In other words, although the Physical Database will have lots of extra data columns and tables, you should still be able to map large parts of it back to the Entities in the Conceptual Model very easily.

If the "Data Model" is somehow unique and tied in to an Application and its implementation, and cannot be separated from it, then this is admitting that it does not capture the true "meaning" of the data, and that such a database could not be used by another application, or be queried directly.

The Data Model is the Foundation of an Application, just as we have a real Foundation of a House. Imagine what it would be like to build a house room by room, with only minimal foundations for each room as we build it? First a one room house with a roof. Then later you extend it for another room - extra foundations dug, change one existing wall, new walls built, roof extended. Then 2 more rooms - again dig foundations, build walls, extend the roof over them. Then you go up a storey by building some rooms on top - rip off the complete roof, build on top of the existing walls to increase their height, put in a new ceiling/floor between the two floors, and a new ceiling and a new roof. Maybe you go into the roof, instead of putting on a new floor. The roof will still be modified, and extended outward for windows to be put in. A floor will have to be laid, and stairs put in. Any water plumbing or electricity ring mains will have to be extended too on each new development. Is this an efficient way to build a house?

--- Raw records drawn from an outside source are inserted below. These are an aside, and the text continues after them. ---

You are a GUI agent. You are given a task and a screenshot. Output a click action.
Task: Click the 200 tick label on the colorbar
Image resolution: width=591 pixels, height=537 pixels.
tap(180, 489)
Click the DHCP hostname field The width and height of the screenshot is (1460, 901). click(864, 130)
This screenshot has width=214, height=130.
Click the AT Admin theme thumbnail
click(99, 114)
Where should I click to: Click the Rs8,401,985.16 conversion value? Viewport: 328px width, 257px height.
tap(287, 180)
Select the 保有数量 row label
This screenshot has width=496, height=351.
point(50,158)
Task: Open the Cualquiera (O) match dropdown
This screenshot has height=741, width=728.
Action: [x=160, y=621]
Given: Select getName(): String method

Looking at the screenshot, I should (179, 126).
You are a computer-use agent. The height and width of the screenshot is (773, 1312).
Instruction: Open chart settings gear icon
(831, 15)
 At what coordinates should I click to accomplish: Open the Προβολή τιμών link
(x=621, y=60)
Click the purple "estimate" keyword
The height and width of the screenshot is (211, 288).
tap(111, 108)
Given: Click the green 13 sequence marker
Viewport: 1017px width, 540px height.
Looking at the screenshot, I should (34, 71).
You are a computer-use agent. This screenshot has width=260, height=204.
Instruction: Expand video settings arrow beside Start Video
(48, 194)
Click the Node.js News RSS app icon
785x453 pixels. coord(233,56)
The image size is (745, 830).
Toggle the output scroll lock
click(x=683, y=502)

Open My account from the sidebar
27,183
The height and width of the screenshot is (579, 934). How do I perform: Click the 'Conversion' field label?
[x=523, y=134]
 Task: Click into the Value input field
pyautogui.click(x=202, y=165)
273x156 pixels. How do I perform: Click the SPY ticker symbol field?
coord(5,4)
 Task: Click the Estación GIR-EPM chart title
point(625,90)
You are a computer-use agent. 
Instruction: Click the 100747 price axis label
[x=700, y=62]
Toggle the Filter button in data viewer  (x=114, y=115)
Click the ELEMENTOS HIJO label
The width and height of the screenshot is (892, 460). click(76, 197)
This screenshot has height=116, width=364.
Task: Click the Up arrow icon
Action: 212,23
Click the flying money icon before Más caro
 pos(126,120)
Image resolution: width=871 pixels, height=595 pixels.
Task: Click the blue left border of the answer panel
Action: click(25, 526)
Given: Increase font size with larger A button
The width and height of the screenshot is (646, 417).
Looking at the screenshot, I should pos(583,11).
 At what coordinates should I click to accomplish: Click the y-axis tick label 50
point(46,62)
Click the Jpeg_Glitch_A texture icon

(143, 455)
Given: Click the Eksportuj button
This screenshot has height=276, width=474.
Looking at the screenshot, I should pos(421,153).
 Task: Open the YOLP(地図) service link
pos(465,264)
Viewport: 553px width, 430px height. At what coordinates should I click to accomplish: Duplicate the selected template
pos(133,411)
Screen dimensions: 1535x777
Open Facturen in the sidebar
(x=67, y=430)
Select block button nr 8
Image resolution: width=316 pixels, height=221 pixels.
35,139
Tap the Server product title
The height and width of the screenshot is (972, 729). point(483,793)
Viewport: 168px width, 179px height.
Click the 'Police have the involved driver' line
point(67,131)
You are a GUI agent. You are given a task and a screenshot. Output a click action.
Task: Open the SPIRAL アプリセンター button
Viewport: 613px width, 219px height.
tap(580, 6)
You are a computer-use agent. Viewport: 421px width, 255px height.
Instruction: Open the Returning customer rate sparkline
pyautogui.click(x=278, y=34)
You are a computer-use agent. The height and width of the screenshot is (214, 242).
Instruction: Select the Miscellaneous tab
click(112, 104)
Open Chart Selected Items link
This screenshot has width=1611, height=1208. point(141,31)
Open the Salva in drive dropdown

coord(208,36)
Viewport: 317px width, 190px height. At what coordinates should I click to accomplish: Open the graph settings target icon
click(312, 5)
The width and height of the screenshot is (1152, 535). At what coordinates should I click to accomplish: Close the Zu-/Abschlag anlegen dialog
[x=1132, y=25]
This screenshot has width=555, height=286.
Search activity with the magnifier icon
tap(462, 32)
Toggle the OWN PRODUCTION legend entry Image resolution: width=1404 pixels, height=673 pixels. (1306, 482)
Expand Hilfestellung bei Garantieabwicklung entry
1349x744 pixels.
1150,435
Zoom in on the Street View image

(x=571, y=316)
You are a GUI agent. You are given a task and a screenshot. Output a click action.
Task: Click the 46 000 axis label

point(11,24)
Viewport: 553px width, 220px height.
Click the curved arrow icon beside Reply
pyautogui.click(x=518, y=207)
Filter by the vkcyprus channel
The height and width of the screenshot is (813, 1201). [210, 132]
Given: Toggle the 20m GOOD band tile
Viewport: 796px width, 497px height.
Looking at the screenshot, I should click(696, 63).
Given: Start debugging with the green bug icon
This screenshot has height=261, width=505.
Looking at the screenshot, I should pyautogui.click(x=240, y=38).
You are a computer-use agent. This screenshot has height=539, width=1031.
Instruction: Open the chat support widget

No. The sensible way is to dig all the foundations at once, and then build only what you needed or could afford - maybe only the 2 room model initially - on top of this. When you came to extend later it would be much easier - no digging of foundations, or realigning walls. Allowances would have been made for this in advance.

What I have seen in reality is that newer development methods (Object Orientation) and tools (Java) let developers more easily write code that manipulates data "objects" internally, and then somehow magically persist that data to a database. So the developers focus on application functionality, assuming that the "data persistence" problem will be taken care of somehow. And when it does not happen "transparently" and there are "issues", it then becomes a database administrator area problem and not a development area problem.

The developers argue that they are taking a "model led design", but unfortunately it is an "object" led design, and not a "data" led design. From my experience, the object to relational mapping is non-trivial, and many object led designs are imperfect - there are major revisions between version 1.0 and 2.0. So what happens to the database structure between version 1.0 and version 2.0? And more importantly, what happens to all of the customer's data in that database? You cannot just throw the data away and start with fresh empty tables again.

Also, in many Object Models there can be a lot of repetition between different objects. Customers, People, and Organisations for instance will all have names and addresses. If the Data Model were designed first this commonality would be recognised, and a single set of tables designed to store this data. Whether one shared table or separate identical tables does not matter - it is that the design is the same for all of them. But with separate development teams designing their own objects as they go, you run the risk of having separate Address objects for each piece of functionality developed, all differing in one way or another.

Data and Objects are not the same thing. They may have a lot in common, but they are not the same thing. And while developers continue to propagate this myth, we will continue to have poor data models, and poor databases, and poor performance as a result. If you believe that the data is important, then you should adopt a data led design approach. I do not see this as necessarily conflicting with other development methodologies such as Agile. As long as a data led design is incorporated into it.